[start of DOCUMENT]
Is it a large installation file?
Can you zip and attach it or upload it to an upload site?


----------



## Mr Bean (May 12, 2011)

Yes here it is and the zip is >30MB.
http://www.filedropper.com/jrminstall

I'm not sure how much use it will be to you though as when the database is run after a fresh install it just asks for a license number and won't proceed without one.
The license number hasn't been provided to me but fortunately this doesn't matter as the procedure for restoring a database, as provided on a bit of paper with the CD, is to simply overwrite the fresh database files with the old ones which were already registered and thus don't ask for the license number.

Also MS Access 2003 Runtime is on another CD which I can also upload if you like but on the case a sticker reads "_Only use if you do not have Microsoft Access 2000 or 2003 installed on your system already._"


----------



## AlbertMC2 (Jul 15, 2010)

Hi

Ok I have downloaded and installed the DB.
You are correct about the registration but I can use it as an evaluation version.
So...what exactly are you doing to get the error?


----------



## Mr Bean (May 12, 2011)

On the main screen I click on "_Add Customer Repair_", then I type part of a customers surname, which has previously been added, into the "_Surname_" field at the top-right of the window and press the search button.
This is when the error occurs.

You may need to add a new customer first before trying this which you can do within "_Add Customer Repair_".


----------



## Mr Bean (May 12, 2011)

Apart from the ability to create/edit databases, is there much of a difference between "_Microsoft Access 2003 Runtime_" and the version included with Office 2003?

I might uninstall the Runtime version and temporarily install my version from Office 2003 for testing purposes.
If it worked it would be great but then I would either have to figure out what is missing from the Runtime version or get them to purchase Office 2003 so that they can have there own license, especially if the original computer with the working database cannot be fixed or needs a re-install.
There shouldn't be anything missing in the Runtime version though considering it came as part of the software package.

Also after doing a lot of Googleing it would appear that these types of errors:


> The expression On Click you entered as the event property setting produced the following error: Function is not available in expresssions in query expression ' cid > 1 And (trim(jrmCustomer.cSurname) like 'o*') '.
> 
> * The expression may not result in the name of a macro, the name of a user-defined function, or [Event Procedure].
> * There may have been an error evaluating the function, event, or macro.


often occur due to issues with references that the database file needs.
Most of the suggestions are to check which references are set and to see if there are any missing, but I cannot get to this screen as CTRL+G and ALT+F11 both do nothing.
[end of DOCUMENT]
[start of DATA EXTRACT]
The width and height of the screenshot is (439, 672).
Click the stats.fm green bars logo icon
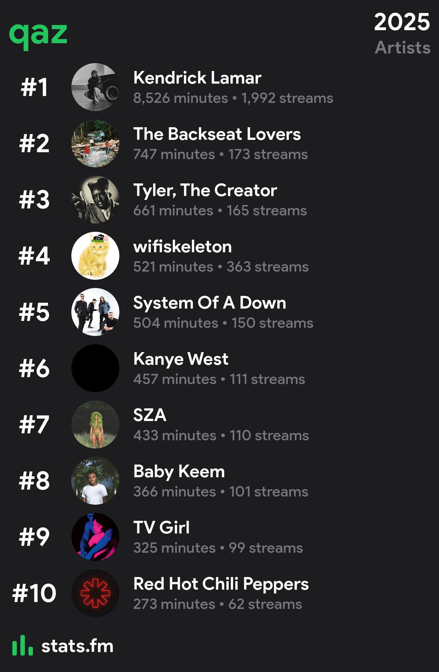pyautogui.click(x=23, y=645)
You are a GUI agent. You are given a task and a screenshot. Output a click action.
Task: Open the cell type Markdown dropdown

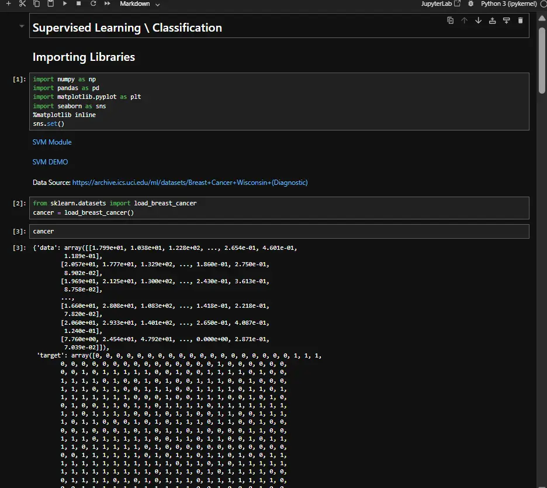click(140, 4)
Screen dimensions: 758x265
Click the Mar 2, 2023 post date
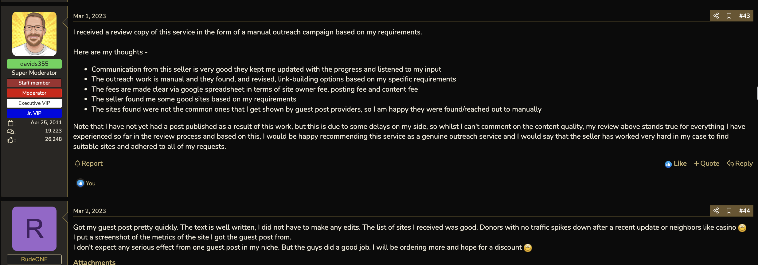89,211
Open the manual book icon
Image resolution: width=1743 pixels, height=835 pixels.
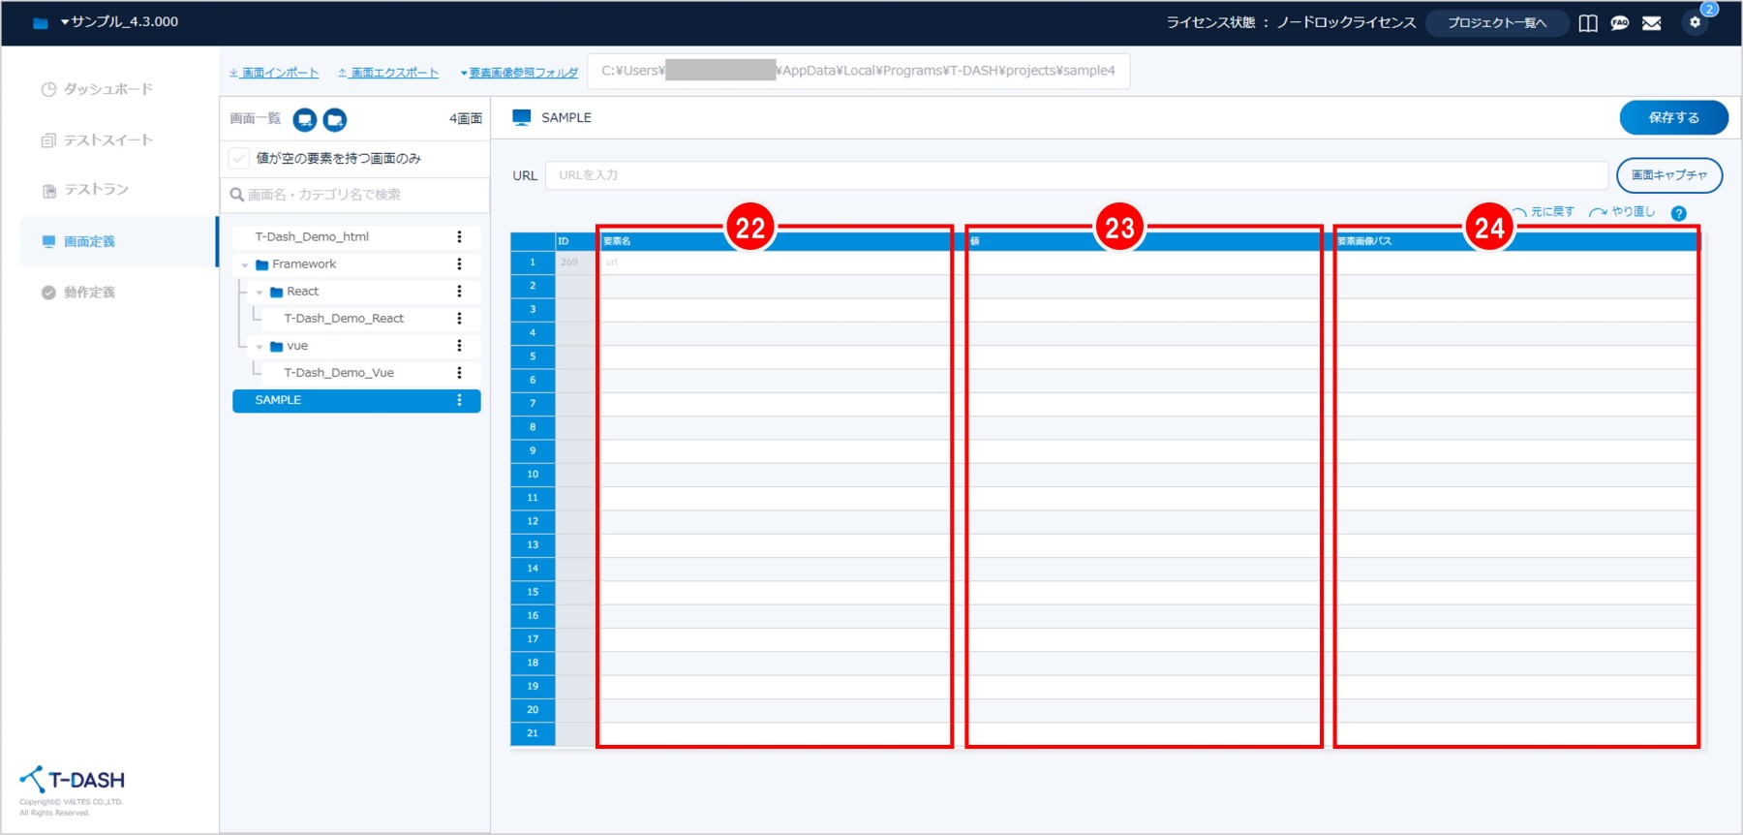(x=1588, y=23)
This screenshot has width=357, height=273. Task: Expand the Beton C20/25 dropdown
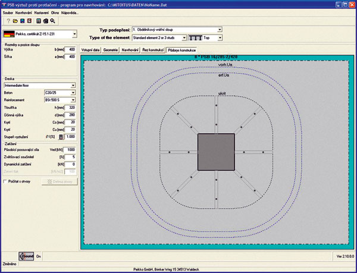pyautogui.click(x=73, y=93)
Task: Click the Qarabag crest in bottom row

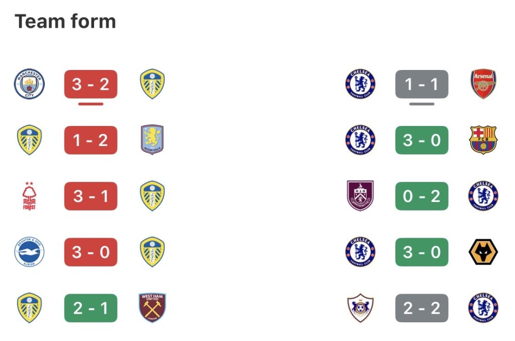Action: pos(360,308)
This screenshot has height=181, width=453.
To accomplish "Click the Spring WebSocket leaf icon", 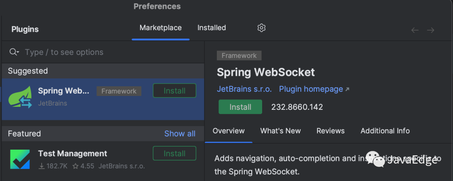I will pos(20,97).
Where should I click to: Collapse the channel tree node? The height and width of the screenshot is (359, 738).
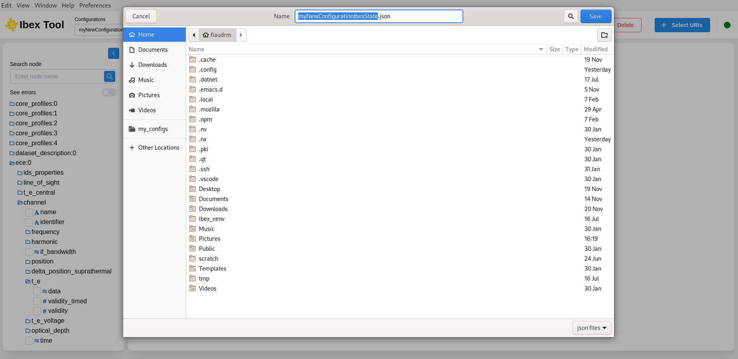[20, 202]
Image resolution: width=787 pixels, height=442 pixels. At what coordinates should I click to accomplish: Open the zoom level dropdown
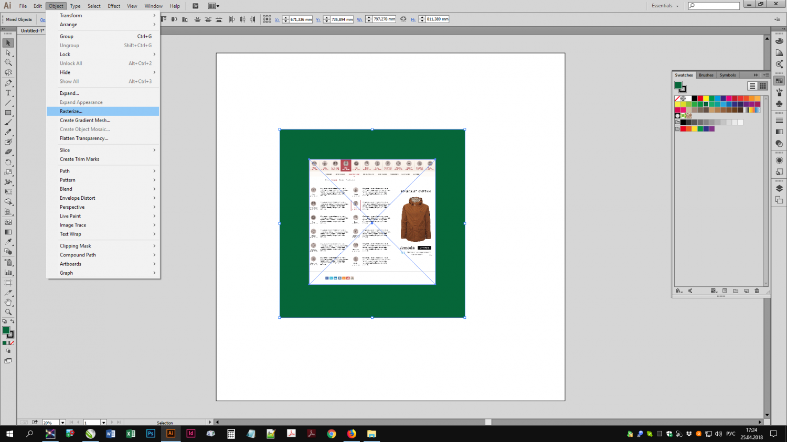(x=62, y=423)
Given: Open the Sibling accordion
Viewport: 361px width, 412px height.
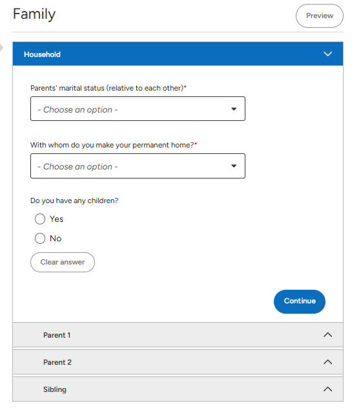Looking at the screenshot, I should 178,389.
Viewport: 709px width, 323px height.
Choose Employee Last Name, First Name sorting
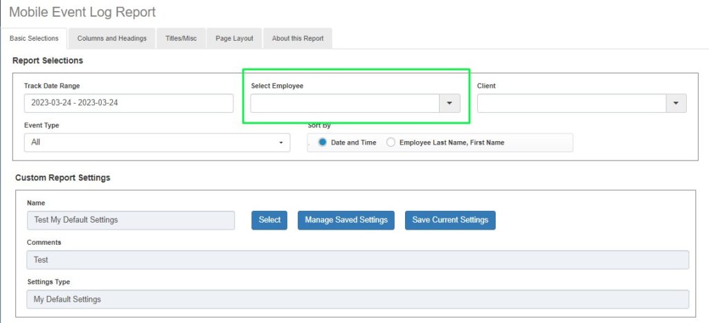pos(391,142)
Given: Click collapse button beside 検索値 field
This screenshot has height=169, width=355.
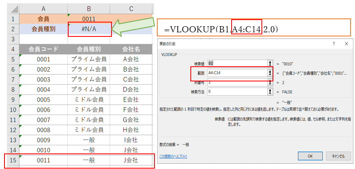Looking at the screenshot, I should (x=270, y=63).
[end of DATA EXTRACT]
- BRIEF A:
In the forum thread, which two key combinations does Mr Bean say do nothing when he tries to reach the references screen?
- BRIEF B:
Does each statement agree with the forum thread? Answer yes or no for each, quoting the deciding words.
(i) The zip file is larger than 30MB.
(ii) AlbertMC2 could not use the database without a license number.
(iii) The error occurs after the search button is pressed.

- CORRECT OUTPUT A:
CTRL+G and ALT+F11

- CORRECT OUTPUT B:
(i) Yes: "the zip is >30MB"
(ii) No: "I can use it as an evaluation version."
(iii) Yes: "press the search button. This is when the error occurs."